* [Given task]: Reproduce every line of the material below word for word, leaving out the pictures.
--- START Task data ---
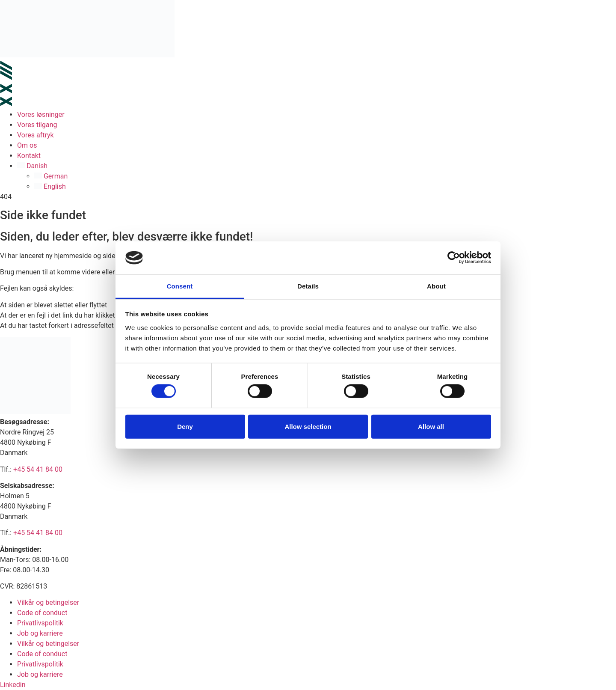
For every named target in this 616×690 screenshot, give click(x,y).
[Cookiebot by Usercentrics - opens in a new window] (453, 258)
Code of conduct (42, 613)
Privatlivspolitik (40, 623)
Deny (185, 426)
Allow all (431, 426)
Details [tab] (308, 286)
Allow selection (308, 426)
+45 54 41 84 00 (38, 469)
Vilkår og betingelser (48, 602)
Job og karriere (40, 633)
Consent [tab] (180, 286)
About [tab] (436, 286)
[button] (317, 166)
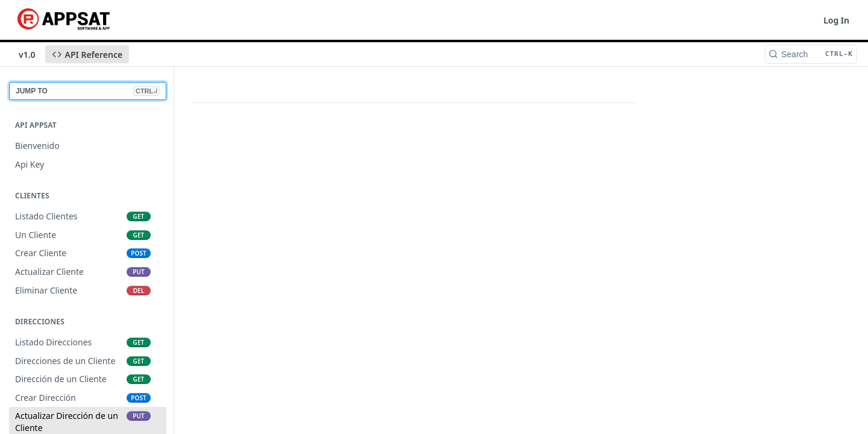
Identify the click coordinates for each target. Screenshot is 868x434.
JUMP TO (87, 91)
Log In (836, 20)
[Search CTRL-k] (811, 54)
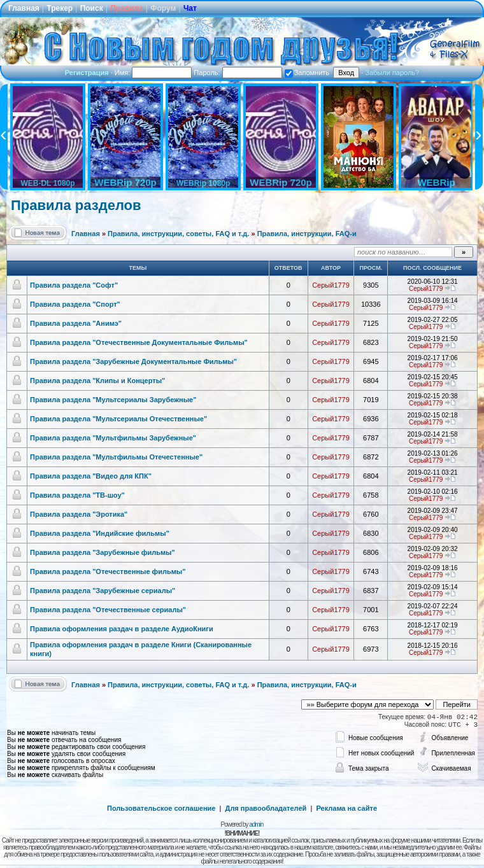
--- END Task data ---
* [Exercise result]:
For every named target in this 616×690 screenshot, give click(x,y).
[Cookiebot by Usercentrics - opens in a new window] (453, 258)
Code of conduct (42, 613)
Privatlivspolitik (40, 623)
Deny (185, 426)
Allow all (431, 426)
Details [tab] (308, 286)
Allow selection (308, 426)
+45 54 41 84 00 (38, 469)
Vilkår og betingelser (48, 602)
Job og karriere (40, 633)
Consent [tab] (180, 286)
About [tab] (436, 286)
[button] (317, 166)
Identify the click coordinates for each target. Screenshot is 868x434.
JUMP TO (87, 91)
Log In (836, 20)
[Search CTRL-k] (811, 54)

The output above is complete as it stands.